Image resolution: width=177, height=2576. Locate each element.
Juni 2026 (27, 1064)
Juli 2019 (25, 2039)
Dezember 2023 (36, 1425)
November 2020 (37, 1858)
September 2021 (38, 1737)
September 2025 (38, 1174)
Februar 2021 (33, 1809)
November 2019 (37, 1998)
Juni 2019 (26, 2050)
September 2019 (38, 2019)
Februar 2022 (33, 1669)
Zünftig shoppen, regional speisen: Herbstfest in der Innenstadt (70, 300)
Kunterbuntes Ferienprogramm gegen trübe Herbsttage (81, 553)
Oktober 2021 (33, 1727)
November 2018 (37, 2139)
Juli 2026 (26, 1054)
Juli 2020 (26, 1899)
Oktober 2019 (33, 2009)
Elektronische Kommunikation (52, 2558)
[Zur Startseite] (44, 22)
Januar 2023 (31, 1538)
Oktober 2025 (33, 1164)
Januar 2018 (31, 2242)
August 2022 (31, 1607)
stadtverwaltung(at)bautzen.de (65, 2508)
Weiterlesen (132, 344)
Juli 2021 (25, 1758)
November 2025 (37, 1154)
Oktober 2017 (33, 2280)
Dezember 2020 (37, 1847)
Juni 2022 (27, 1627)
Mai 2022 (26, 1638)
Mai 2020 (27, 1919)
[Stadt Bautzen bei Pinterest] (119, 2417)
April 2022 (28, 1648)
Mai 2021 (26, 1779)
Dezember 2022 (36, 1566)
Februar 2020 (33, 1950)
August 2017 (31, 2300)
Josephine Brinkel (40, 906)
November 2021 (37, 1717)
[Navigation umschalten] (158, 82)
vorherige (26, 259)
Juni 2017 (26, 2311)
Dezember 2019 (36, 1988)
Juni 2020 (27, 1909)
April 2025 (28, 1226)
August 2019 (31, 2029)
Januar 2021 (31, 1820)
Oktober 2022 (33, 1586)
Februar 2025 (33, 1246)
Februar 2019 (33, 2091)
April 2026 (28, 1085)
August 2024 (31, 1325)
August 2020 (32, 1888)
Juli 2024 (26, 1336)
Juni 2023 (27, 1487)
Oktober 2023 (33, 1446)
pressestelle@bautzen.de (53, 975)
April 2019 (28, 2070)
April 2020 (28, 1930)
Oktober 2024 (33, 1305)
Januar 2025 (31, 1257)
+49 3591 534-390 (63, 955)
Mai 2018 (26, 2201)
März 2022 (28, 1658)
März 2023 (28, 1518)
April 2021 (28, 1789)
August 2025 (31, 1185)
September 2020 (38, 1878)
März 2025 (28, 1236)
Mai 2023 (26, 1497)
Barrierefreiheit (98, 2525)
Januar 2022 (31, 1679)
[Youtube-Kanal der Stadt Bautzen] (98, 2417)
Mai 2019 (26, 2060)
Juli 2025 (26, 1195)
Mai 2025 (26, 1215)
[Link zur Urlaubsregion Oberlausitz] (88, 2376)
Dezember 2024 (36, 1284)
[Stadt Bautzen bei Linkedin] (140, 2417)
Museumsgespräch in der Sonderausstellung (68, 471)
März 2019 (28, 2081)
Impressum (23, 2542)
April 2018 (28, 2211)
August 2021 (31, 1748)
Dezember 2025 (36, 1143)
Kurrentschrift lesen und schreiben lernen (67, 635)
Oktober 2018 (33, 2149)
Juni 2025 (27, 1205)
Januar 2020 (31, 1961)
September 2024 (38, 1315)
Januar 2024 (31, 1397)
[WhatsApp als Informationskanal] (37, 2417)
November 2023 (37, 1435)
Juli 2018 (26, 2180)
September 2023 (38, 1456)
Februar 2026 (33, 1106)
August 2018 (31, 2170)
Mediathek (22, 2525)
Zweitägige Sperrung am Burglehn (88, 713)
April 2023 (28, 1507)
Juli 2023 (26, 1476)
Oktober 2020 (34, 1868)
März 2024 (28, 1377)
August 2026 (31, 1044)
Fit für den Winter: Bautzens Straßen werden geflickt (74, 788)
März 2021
● ● ●
TASK DESCRIPTION: Copy each line of the records containing the string "Januar".

SOLUTION TO THIS EXERCISE:
Januar 2023 (31, 1538)
Januar 2018 (31, 2242)
Januar 2021 (31, 1820)
Januar 2025 (31, 1257)
Januar 2022 (31, 1679)
Januar 2020 (31, 1961)
Januar 2024 (31, 1397)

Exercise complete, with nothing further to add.